--- Selected passage Enclosed Below ---

Sun Life Financial Inc. is overhauling its life-insurance application process in Canada, cutting down on intrusive tests as part of an industry-wide push to make getting coverage easier for customers.
The Toronto-based insurer will no longer routinely collect saliva, blood or urine samples, as new medical research and a reassessment of the company's processes has altered the way it evaluates health risks. More than half of new life-insurance customers will be exempt from this rigorous testing, as will most people applying for critical-illness insurance.
Sun Life's effort comes as the life-insurance industry is increasingly looking to technology to simplify its processes, trim the amount of time it takes to get insurance and cut back expenses. These changes not only cater to consumers' desire for less invasive and time-consuming tests, but also save the insurance companies money.
Sun Life has been evaluating its life-insurance underwriting processes for many months, said Kevin Dougherty, president of Sun Life Financial Canada. "The context is advances in medical technology, big-data analytics and I think we're living in a world where people want simplicity and ease of access," he said.
That means that in many cases advisers won't have to take saliva samples, seal them up and send them off for processing.
Many nurses that used to be sent to homes and offices to draw blood will not be needed. And fewer applicants will have to make the trip to the doctor's office or clinic for other testing. Exceptions to these rules include older applicants, those seeking high insurance amounts and customers with certain pre-existing medical conditions. But even in those cases, the company is trying to offer more, such as making lab results available to those with type 2 diabetes, or showing signs they might develop the disease.

--- End of Enclosed Selected passage ---
--- Material supplied Enclosed Below ---

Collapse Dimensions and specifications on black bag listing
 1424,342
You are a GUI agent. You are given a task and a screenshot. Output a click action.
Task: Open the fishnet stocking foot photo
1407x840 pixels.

--- End of Enclosed Material supplied ---

**Exercises to complete**
1 - Please answer these questions from the Sun Life article, one line each:
(a) In which city is Sun Life based?
(b) What position does Kevin Dougherty hold?
(c) What is the company offering applicants with type 2 diabetes?
2 - List the kinds of applicants that the Sun Life article names as exceptions to the new testing rules.
3 - According to the Sun Life article, why will the insurer stop routinely collecting saliva, blood, or urine samples?

**Solutions per task**
1 -
(a) Toronto
(b) President of Sun Life Financial Canada
(c) It is making lab results available to them.

2 -
- Older applicants
- Those seeking high insurance amounts
- Customers with certain pre-existing medical conditions

3 - New medical research and a reassessment of the company's processes have changed the way it evaluates health risks.